Here are strategies that may help you dealing with this serious data science condition:
- Realize that chasing perfection is chasing shadows. And simply stop doing it! Accept that perfect model is unattainable and even if you get it – it is most likely to be perfectly useless as it apply only for very narrow segment of your population.
- Ensure that you have success criteria that needs to be reached in assigned period of time. If you have not reached it – find out what were the obstacles? Was it complexity of the problem, limitation of data, technology or skills and ask yourself what value you will get if you add more time. If benefits are miniscule make – don’t go further!
- Start out with fast methods first. Get initial rough-cut model first and see how far you are from meeting your goals and success criteria. Try to cover 80% of the distance with 20% of the effort and leave rest of the time for slow and laborious methods as well as for refining and tying up loose ends. At least you got something to show. There is saying where I come from: “Better to have sparrow in hand then a pigeon in rooftop”.
- Use methodology and milestones and be disciplined about it. Link specific step with time-to-close and try not to go over. Essentially, you are in race against time and so ensure that you have clear picture of what is part of a route that you need to cover in given time. That will ensure that you are moving in right direction within given time constraints.

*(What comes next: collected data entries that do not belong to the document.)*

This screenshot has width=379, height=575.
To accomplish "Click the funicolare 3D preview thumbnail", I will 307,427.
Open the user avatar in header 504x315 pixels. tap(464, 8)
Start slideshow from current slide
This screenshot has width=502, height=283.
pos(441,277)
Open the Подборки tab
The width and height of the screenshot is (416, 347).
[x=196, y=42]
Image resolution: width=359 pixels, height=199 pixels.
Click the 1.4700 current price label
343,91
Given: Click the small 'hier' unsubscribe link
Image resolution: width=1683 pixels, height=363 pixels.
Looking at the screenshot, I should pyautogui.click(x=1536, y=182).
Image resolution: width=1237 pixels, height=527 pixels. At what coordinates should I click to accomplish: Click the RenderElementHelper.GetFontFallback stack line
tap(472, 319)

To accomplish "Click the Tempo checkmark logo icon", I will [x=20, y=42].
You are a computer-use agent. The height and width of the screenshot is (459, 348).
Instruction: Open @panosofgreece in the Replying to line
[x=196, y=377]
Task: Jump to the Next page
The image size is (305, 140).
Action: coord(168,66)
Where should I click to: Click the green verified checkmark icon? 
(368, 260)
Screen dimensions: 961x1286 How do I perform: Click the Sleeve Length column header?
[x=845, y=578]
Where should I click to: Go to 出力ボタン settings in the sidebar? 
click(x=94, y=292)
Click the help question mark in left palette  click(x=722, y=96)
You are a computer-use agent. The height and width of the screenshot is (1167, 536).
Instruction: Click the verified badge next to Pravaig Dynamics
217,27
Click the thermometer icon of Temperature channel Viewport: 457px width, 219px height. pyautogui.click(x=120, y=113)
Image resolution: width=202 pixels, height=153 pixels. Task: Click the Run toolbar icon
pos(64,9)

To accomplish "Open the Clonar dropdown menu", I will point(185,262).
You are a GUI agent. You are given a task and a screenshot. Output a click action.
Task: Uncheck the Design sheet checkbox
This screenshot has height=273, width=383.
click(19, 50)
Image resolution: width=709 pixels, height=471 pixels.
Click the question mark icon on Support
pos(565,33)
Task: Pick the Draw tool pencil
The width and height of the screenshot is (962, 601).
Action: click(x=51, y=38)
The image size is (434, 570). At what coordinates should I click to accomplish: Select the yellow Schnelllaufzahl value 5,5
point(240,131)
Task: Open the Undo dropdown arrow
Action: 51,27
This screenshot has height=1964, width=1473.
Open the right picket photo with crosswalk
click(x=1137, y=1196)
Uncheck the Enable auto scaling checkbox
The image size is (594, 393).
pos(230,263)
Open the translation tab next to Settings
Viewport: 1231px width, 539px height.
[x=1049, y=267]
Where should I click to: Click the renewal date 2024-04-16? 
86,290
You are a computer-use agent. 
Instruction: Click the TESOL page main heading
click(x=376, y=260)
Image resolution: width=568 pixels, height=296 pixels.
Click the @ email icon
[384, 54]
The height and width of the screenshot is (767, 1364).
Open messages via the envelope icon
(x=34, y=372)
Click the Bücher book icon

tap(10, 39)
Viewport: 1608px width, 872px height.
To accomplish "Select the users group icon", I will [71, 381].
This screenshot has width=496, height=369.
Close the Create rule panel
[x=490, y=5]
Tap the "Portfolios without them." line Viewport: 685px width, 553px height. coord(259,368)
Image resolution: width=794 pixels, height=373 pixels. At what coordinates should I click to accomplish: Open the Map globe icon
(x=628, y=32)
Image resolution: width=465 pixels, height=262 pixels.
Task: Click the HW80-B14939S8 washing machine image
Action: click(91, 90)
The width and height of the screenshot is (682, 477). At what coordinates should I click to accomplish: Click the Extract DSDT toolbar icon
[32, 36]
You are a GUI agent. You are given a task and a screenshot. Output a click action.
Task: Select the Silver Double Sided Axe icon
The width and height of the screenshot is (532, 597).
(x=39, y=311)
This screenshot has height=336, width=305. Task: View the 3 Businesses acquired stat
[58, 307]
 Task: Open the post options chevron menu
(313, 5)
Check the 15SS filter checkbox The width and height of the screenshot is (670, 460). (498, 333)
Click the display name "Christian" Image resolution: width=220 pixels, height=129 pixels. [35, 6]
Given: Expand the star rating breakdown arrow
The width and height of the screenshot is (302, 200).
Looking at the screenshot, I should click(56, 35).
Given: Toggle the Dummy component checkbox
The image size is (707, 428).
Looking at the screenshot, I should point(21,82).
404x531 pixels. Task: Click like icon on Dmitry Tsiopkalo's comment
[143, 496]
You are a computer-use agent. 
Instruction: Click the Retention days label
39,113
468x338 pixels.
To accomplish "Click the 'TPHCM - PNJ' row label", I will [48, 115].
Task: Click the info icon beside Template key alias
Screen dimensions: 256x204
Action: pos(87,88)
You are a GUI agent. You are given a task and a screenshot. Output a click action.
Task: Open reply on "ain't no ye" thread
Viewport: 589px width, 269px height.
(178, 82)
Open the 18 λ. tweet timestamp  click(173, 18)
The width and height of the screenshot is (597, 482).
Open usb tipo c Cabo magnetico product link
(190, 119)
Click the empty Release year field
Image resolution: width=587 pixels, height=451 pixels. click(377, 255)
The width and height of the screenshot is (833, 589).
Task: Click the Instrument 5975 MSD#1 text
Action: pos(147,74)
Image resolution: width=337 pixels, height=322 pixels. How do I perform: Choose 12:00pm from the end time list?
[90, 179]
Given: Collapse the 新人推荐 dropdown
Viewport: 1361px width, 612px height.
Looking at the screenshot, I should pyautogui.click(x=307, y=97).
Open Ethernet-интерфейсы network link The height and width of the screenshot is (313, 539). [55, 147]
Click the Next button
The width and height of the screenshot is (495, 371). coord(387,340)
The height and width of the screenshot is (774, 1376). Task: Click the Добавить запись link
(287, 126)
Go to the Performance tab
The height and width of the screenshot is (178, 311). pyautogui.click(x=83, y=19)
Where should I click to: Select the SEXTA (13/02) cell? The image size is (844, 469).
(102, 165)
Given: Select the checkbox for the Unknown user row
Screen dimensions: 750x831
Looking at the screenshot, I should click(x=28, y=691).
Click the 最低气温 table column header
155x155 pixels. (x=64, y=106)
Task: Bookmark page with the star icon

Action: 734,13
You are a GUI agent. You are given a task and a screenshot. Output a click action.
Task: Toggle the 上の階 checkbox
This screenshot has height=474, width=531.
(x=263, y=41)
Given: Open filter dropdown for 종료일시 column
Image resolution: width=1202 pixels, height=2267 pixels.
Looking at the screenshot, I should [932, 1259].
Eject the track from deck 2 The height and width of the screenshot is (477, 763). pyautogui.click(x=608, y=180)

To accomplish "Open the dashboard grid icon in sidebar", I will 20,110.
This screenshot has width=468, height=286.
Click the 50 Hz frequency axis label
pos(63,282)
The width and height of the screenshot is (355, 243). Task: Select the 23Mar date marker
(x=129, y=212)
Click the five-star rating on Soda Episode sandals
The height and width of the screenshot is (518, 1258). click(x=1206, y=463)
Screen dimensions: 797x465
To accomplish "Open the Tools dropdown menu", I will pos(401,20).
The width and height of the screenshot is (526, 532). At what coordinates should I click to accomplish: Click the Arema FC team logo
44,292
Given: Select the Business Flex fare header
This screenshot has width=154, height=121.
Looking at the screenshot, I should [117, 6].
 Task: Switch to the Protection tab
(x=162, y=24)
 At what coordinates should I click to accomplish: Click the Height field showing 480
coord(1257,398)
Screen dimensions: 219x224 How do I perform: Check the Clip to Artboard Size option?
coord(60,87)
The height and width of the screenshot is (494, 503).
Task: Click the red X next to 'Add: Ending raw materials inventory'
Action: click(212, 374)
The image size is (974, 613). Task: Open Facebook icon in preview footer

- Be aware of obstacles, limitations, scope-creep, risks and dependencies. Each of these can cause you to bleed time and effort, while not progressing forward in any significant way. Almost, as if your wheel is stuck in mud. To others – this may mimic as analysis-paralysis, however, there is subtle difference: this is not something of your own doing, so may end up spending even more valuable time in defending yourself. Best way to deal with these is in pre-emption and in early warnings – so that are ready for “I told you so” – if it happens.